**What you are asked to do**
Every line below must be given again exactly.

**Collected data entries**
*** Block opens ***

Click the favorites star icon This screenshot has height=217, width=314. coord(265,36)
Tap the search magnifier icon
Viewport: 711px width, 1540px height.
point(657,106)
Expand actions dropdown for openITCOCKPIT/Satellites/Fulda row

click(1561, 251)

*** Block closes ***

**Solution below**
Click the favorites star icon This screenshot has height=217, width=314. coord(265,36)
Tap the search magnifier icon
Viewport: 711px width, 1540px height.
point(657,106)
Expand actions dropdown for openITCOCKPIT/Satellites/Fulda row

click(1561, 251)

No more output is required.